§ DATASET RECORDS:
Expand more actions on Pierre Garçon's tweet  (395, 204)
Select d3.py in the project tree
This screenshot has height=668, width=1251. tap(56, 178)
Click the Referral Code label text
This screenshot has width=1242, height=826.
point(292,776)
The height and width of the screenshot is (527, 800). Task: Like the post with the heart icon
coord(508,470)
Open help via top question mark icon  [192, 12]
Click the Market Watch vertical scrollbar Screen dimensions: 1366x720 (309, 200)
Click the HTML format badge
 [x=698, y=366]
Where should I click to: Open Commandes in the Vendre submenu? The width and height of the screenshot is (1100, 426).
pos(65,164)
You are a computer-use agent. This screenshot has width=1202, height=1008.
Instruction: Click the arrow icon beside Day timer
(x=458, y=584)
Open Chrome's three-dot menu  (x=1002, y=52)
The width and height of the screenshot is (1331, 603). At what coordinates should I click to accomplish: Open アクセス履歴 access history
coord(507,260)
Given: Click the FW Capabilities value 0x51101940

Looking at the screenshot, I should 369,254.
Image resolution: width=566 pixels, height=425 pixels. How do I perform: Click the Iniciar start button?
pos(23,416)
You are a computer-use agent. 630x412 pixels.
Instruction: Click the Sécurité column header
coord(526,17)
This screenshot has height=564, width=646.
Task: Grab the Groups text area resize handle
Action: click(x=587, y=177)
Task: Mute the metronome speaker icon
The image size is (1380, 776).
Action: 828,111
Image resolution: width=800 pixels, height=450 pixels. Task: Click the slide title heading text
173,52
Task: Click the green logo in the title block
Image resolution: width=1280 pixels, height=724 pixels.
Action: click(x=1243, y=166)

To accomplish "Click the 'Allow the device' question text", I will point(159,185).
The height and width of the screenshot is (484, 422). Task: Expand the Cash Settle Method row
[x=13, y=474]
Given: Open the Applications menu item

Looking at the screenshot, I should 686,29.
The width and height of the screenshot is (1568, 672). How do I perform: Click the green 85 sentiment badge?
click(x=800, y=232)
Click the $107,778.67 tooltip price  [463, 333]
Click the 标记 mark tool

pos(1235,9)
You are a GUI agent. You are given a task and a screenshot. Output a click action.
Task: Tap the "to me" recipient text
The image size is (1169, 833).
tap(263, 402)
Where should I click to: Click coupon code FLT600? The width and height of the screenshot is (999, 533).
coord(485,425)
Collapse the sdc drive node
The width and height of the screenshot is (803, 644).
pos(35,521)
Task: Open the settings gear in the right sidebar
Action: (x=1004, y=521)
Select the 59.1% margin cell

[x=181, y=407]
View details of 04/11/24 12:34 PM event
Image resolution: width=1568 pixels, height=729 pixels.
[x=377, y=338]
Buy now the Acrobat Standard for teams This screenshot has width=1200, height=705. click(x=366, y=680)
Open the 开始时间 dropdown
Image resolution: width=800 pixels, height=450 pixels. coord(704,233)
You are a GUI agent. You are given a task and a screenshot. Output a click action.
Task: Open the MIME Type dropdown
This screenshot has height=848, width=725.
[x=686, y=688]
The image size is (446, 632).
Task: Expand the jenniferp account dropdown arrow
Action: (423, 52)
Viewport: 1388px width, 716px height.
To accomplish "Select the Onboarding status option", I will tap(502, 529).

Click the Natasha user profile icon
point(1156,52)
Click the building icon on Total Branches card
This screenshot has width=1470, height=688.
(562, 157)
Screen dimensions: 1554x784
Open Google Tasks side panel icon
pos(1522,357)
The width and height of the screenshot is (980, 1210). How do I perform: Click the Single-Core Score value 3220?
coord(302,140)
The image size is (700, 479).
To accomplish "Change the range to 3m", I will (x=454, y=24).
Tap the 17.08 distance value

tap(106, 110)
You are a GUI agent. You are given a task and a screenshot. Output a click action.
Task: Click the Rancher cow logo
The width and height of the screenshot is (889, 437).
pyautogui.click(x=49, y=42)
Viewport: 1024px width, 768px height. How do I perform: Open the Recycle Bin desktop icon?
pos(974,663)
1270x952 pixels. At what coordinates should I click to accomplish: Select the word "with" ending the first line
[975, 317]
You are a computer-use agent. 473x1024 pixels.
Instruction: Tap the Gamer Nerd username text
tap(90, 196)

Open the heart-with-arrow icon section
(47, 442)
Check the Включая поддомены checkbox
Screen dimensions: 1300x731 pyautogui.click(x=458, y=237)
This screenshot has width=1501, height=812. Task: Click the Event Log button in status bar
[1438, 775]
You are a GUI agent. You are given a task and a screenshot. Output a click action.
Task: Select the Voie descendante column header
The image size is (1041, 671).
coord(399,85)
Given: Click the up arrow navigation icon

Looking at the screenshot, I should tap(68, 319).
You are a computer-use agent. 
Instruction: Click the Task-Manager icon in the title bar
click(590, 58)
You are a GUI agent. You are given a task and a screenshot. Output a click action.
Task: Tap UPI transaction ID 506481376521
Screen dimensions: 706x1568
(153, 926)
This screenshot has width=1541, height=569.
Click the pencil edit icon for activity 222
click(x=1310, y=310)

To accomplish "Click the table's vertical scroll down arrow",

§ WHAT IS BEING ASKED:
A bare number is the expected answer: the tally of lines in the records above holding "logo".

§ TASK OUTPUT:
2